From the Parsons Brinckerhoff website:
Network Rail, owner and operator of Britain’s rail system, installed a fiber-reinforced polymer (FRP) footbridge over the railway at St. Austell in Cornwall. FRP is a lightweight, durable, and low-maintenance material. The footbridge is the first structure on the United Kingdom rail network to be constructed entirely of FRP material. The footbridge was easy to install, will not corrode, and will not require painting.
Parsons Brinckerhoff has worked with FRP materials for more than 10 years and has written much of the U.K. standards and guidance on strengthening structures with FRP materials. The firm has specified FRP components to improve the load rating of substandard structures such as concrete bridge decks and columns. However, very few structures are constructed entirely from FRP materials.
The St. Austell Footbridge is one of a number of pilot structures commissioned to test FRP, which could eventually be used more routinely in footbridges, platforms, stairs, and walkways.
Parsons Brinckerhoff pioneered research to validate the structural design, including the development of modes to ensure that the very light bridge would not vibrate when trains passed underneath. Following the installation of the bridge, advanced monitoring confirmed that the design successfully eliminated excessive vibrations.
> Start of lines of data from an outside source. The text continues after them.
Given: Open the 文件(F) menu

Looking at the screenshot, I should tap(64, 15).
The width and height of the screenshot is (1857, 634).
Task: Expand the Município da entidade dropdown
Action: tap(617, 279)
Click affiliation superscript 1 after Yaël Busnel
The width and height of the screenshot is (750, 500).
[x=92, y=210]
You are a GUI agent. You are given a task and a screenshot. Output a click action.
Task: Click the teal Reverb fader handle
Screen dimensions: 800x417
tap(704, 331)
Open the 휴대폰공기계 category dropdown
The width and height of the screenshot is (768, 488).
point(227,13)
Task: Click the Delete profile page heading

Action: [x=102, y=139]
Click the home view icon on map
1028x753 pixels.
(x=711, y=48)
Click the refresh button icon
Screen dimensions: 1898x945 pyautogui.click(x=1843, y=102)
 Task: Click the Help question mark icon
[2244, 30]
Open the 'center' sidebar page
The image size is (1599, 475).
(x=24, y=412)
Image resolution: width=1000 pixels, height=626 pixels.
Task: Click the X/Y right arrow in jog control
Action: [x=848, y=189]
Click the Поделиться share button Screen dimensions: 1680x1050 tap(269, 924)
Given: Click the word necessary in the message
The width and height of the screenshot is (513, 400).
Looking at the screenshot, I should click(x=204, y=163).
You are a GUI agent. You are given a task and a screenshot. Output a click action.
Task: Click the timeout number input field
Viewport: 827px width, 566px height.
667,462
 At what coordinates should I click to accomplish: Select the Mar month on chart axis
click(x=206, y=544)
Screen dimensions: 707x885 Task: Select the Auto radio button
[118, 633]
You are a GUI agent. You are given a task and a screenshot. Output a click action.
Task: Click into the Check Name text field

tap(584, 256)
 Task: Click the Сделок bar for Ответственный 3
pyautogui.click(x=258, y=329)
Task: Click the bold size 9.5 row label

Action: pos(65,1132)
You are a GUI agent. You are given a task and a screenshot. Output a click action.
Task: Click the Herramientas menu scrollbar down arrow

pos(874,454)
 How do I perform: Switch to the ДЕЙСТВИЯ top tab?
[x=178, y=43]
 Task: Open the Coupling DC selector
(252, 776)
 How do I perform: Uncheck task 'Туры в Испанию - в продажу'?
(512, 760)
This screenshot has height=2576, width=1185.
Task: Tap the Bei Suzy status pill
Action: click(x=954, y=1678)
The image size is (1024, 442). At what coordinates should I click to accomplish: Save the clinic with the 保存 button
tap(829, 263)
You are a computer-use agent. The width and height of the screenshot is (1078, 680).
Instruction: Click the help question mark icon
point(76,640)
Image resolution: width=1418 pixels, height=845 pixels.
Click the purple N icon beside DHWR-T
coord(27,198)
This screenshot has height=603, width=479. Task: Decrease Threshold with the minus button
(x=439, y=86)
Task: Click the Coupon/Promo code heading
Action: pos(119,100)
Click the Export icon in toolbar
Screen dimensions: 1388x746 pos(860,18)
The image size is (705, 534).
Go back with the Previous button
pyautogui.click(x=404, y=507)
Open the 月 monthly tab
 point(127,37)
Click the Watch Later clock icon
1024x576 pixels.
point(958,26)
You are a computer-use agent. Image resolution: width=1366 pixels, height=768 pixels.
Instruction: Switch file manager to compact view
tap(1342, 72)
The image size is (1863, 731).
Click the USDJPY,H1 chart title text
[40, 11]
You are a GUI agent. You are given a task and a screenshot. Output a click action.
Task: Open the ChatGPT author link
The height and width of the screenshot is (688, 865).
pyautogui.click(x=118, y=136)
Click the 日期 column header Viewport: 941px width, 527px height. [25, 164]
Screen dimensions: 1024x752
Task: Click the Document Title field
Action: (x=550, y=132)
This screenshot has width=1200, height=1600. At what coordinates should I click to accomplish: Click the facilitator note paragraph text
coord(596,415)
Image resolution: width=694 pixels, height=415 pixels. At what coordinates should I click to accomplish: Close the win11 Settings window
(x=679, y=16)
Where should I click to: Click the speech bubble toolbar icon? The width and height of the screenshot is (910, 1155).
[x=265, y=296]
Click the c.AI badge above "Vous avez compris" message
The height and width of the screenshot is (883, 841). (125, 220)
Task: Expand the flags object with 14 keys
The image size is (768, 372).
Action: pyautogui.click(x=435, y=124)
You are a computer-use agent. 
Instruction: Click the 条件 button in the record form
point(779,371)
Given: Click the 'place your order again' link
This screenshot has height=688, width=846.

The River Leri Footbridge is Network Rail’s follow-up to the St. Austell footbridge. The Parsons Brinckerhoff-designed pedestrian bridge near the village of Ynyslas in North Wales is one of the largest FRP structures in the world.
The footbridge, which sits next to an older railway bridge, provides a safe walkway for pedestrians crossing the river and connects existing footpaths on either side. It was built using 11 lightweight prefabricated FRP units, which facilitated construction and allows easy access to the rail bridge for maintenance purposes. The design also used bonded connections instead of bolts in a Parsons Brinckerhoff-developed configuration, also diminishing maintenance requirements.